The other argument that n^3+3n = integer does not necessarily mean n is an integer , may require some more examples.

for example n^3+3n = 1 solving these we get n = 0.32( approx) but on putting n = 0.32 in eqn n^3+3n we do not get 1. if n = 0.32 then n^3+3n = 0.992768 ( not an integer)

Is there an exact non integer value of n so that on putting the value of n is the equation n^3+3n we get an integer?

I went with A on this one.

The reason you don't get exactly 1 is because you do not plug exact value of n.
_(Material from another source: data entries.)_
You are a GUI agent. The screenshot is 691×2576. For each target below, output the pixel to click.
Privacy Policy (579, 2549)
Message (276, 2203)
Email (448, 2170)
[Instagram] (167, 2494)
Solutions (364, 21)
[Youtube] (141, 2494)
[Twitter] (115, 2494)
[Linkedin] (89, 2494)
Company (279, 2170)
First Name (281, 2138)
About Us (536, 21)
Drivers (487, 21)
The exact solution of n for n^3+3n = 1 is \(n = \sqrt[3]{\frac{1}{2} (1+\sqrt5)}-\sqrt[3]{\frac{2}{1+\sqrt5}}\)
Show more

Solving the above expression

Based on how you calculate it I got n = 0.322185354 and another values as n= 0.322185355

putting the first value of n in n^3+3n we get n^3+3n = 0.999999998 still not equal to 1

putting the second value of n in n^3+3n we get 1.000000001 still not equal to 1

Using a scientific calculator I tried to get to the bottom of the matter.But no matter how hard I try I cannot get a non integer value of n which leads to integer value of the expression n^3+3n.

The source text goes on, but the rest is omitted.